A história abaixo ilustra muito bem a tendência que se criou com a ditadura da auto-ajuda. Trata- se de um facto verídico em que o principal personagem, em qualquer situação, sempre afirmava: "Cada vez melhor...".
Peter e José eram amigos desde a infância. Foram criados no mesmo bairro. Desde criança, estudaram juntos, sempre na mesma sala, na mesma turma e no mesmo horário. Quando terminaram o Ensino Médio, a vida os enviou para caminhos diferentes. Peter seguiu os estudos universitários, fez uma graduação em engenharia e mais tarde tornou-se empresário. José parou de estudar, casou-se cedo e engajou-se na vida comunitária do bairro. Passado um tempo, candidatou-se e foi eleito Administrador. Os dois ainda continuavam grandes amigos, embora seus encontros fossem cada vez mais raros, porque cada um tinha a sua vida para gerir.
Peter se preocupava com os seus clientes, com a qualidade dos serviços prestados, com o atendimento que deveria sempre ser impecável, porque uma ponta solta ou uma situação mal resolvida com algum cliente poderia gerar grandes perdas no seu negócio. Assim, Peter sempre apresentava-se bem vestido e com modos extremamente educados. Havia adotado também uma postura que demonstrava a visão positiva que tinha do mundo. Essa postura estava fundamentada em cursos, formação, nas necessidades do mercado e na alta concorrência que assim o exigia. Lembrava-se sempre de que o sorriso e o bom humor cativam as pessoas.
Por outro lado, José vivia a sua roda viva de forma semelhante, embora com muito menos tempo dedicado aos estudos ou a uma formação específica. Mas, para ele, "o melhor curso é a vida!" e acreditava que era o exemplo disso. Sem nenhum curso universitário, havia formado e sustentado uma família. Seus três filhos já eram adultos e estavam na universidade. A esposa cuidava da casa e ainda fabricava doces, pães e outras guloseimas caseiras, que eram vendidas de porta em porta no bairro. E ele trabalhava na associação comunitária, resolvendo problemas e atendendo as situações mais difíceis de muitas pessoas. Mas, mesmo assim, ele havia dedicado algum tempo para a sua formação. Logo após a primeira eleição em que concorreu foi derrotado, aprendeu a cuidar da imagem frente ao público de interesse. Rapidamente, incorporou na sua forma de ser frases positivas ao cumprimentar as pessoas, os seus clientes. Assim, quando lhe perguntavam como ele estava, sempre respondia com presteza: "Cada vez melhor!", dava um firme aperto de mão e abria um sorriso.

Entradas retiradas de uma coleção
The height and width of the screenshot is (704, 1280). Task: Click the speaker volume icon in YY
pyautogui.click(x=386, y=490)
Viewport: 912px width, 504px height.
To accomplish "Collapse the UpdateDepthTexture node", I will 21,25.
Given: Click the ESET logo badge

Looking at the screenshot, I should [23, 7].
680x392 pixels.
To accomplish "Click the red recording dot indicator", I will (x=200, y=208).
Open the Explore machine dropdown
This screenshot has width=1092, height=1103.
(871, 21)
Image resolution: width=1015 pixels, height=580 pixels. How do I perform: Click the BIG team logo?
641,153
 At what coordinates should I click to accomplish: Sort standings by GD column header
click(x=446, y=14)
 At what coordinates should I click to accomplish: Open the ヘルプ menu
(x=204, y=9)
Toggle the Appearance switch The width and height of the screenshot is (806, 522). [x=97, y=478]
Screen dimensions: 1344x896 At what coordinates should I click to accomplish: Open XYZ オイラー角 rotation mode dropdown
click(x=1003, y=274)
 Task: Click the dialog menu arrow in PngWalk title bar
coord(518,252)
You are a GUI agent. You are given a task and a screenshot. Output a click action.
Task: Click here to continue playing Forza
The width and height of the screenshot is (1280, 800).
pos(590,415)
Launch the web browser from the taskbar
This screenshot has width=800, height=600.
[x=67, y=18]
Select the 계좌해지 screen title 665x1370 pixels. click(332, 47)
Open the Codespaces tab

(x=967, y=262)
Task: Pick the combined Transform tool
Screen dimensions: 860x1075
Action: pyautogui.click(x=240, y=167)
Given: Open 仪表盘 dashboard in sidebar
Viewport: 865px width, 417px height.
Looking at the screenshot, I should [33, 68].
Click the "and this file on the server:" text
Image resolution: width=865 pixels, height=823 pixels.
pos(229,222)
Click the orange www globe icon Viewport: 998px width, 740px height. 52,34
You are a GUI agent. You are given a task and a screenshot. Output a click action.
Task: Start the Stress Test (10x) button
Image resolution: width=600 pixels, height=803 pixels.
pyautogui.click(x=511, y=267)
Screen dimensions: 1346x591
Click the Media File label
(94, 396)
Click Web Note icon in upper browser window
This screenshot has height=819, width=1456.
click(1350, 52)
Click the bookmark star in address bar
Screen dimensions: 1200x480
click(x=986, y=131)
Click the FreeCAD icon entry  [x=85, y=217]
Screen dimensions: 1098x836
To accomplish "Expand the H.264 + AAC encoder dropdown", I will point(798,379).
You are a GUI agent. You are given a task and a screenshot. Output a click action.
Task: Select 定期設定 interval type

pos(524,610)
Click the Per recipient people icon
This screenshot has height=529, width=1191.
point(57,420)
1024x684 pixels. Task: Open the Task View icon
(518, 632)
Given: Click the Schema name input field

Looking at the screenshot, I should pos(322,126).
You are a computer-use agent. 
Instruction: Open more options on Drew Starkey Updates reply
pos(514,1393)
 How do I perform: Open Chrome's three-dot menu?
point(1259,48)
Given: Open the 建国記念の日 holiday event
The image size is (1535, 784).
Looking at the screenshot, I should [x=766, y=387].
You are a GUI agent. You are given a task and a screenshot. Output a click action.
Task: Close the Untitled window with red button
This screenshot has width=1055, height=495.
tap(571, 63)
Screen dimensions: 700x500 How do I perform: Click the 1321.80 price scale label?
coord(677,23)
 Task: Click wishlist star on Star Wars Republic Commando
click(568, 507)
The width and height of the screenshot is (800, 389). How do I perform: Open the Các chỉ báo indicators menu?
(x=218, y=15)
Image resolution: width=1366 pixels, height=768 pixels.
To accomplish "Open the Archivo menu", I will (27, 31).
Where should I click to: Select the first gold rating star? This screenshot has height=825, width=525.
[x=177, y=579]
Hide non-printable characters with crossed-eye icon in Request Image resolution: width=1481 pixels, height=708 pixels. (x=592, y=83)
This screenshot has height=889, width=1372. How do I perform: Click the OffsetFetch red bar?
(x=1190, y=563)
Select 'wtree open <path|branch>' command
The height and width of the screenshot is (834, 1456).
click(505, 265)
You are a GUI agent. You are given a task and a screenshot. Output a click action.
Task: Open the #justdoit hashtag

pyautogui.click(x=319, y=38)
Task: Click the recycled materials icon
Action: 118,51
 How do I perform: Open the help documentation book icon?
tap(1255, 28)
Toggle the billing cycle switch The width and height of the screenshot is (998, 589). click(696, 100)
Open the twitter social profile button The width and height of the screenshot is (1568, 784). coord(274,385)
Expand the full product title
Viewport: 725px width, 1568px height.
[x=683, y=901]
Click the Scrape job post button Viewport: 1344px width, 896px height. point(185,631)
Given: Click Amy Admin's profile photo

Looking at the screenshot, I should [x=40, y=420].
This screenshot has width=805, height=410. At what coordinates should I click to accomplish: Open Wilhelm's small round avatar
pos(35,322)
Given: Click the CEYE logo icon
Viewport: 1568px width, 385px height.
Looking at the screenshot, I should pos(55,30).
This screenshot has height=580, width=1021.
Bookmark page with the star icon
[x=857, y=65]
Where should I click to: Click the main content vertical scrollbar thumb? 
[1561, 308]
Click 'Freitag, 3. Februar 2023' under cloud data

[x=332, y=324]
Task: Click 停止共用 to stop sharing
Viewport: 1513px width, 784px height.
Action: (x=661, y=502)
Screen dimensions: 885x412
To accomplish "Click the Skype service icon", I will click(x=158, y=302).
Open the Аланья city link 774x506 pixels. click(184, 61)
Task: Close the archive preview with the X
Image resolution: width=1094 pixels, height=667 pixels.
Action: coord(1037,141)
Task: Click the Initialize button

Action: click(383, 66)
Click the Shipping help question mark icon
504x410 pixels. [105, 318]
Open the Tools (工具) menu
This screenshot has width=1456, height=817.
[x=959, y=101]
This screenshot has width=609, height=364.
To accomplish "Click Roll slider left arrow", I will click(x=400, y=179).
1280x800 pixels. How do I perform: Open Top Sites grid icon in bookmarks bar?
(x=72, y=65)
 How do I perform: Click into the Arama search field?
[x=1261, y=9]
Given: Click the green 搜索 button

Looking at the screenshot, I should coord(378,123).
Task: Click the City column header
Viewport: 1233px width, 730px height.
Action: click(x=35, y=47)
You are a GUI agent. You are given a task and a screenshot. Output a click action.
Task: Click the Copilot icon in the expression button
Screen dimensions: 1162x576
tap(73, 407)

O que fazer –
1. Resuma em duas frases o trecho sobre os amigos Peter e José.
2. Reescale as entradas desde a primeira linha até a linha com "I will 21,25.", ambas incluídas, reescrevendo essas linhas com os pedidos. Multiplique por 0,55 cada coordenada das respostas e arredonde para inteiros, com as metades para cima.
O trecho e as entradas são materiais independentes entre si.

Respostas das tarefas –
1. Peter e José, amigos desde a infância, seguiram caminhos diferentes: Peter formou-se em engenharia e tornou-se empresário, enquanto José parou de estudar, casou-se cedo e foi eleito Administrador no bairro. Peter cuidava da apresentação e adotava uma postura positiva por causa dos clientes e da concorrência, e José, depois de perder a primeira eleição, aprendeu a cuidar da imagem e passou a responder sempre "Cada vez melhor!" quando lhe perguntavam como estava.

2.
The height and width of the screenshot is (704, 1280). Task: Click the speaker volume icon in YY
pyautogui.click(x=212, y=270)
Viewport: 912px width, 504px height.
To accomplish "Collapse the UpdateDepthTexture node", I will 12,14.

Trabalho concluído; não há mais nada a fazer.